At the beginning of May, 1981, I was picked up from their head-office in Church St Extention, Crown Industria by the site paymaster, Rob Toop, and taken to site in the West Rand near Carletonville on the Western Deep Levels (South) Gold Mine.
The contract involved all the surface works for the new ultra-deep shaft which included two concrete headgears, winder houses, pipelines, conveyor plinths, pump-houses, offices etc. When I arrived, the headgear for the main shaft was almost complete. The company had taken it on themselves to raise the height by one metre above design to make it the tallest concrete headgear in the world. It was built by a method called sliding where concrete is poured non-stop with alternate twelve-hour shifts into a complete shutter which is jacked up on the newly poured section. It started several metres underground and kept rising until its completed height was, in this case, a hundred and six metres high. The tower crane grew in sections alongside the structure.
The surveyor under whom I would work and be trained was one Rodney Smith, an ex-Rhodesian. When he arrived at the office and Rob had introduced us, Rodney took me to the headgear tower and asked if I was afraid of heights.
I said, not particularly. Rodney said, right!

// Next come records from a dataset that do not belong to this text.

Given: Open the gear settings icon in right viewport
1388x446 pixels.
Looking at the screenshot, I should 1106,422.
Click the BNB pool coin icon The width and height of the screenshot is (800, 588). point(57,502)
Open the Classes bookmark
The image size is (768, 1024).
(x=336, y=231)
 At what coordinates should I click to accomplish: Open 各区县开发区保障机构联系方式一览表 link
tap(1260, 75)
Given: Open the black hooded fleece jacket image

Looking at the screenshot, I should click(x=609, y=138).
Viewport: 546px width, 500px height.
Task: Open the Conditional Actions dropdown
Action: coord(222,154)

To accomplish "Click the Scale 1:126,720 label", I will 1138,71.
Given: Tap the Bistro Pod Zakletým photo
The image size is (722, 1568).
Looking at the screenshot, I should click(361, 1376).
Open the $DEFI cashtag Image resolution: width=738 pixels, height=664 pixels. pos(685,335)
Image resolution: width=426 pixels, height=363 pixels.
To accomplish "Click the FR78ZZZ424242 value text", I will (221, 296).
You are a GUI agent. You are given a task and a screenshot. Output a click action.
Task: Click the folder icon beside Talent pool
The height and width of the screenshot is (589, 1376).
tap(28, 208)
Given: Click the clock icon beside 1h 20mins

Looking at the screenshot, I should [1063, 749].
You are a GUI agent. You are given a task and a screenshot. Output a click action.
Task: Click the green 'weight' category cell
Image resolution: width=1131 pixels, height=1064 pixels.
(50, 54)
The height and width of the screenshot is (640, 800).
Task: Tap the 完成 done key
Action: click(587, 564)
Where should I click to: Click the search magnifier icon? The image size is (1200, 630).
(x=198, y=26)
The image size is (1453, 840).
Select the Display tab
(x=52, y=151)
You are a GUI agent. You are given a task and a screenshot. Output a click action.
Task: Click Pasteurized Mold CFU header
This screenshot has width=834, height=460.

He signalled the crane driver to bring down his concrete bucket which thudded to the ground beside us. Rodney told me to get into the bucket, passed in a level, tripod and staff, climbed in beside me and signalled to the driver who whisked the steel bucket into the sky. He was swinging the crane as we went so the bucket also swung, and I knew Rodney was testing me!
Of course I had to appear unfazed, but it was pretty hair-raising. We were deposited on the roof shuttering to put in the levels for the roof slab, which we did, then, once more in the bucket, were whisked down again.
Rodney admitted that he would never have got into that bucket cold turkey, like I had! He got used to the height slowly, as the crane and tower grew, day by day.
In the three weeks that followed, Rodney taught me to calculate co-ordinates and set out survey points using a Wild Electronic Distancing Machine and theodolite, as well as levels. How to do traverses, off-sets, profiles, use boning rods and a lot of other vital survey stuff. One day, talking, we discovered that we had actually met at the country club in Glendale, Rhodesia back in 1966 when I had visited my cousins, the Arkell family. His family were neighbours of theirs!
Then the senior surveyor, Klaus Stiefel, came back to site from another short job that he had completed, to fire me.
He said that he and Rodney were snowed under with more work than they could handle, which was the reason that he had requested head office to find him another surveyor. They certainly did not have time to train a newbe!
I begged and wheedled and tried to think of reasons how I could be of some use without actually working for nothing.
He eventually angrily said that he didn’t know what to do with me; I was so damned keen! And he allowed me to stay. Phew! Career-wise, this was the luckiest break I have ever had.
Today, at 3,749 m, Western Deep Levels is one of the world’s deepest mines.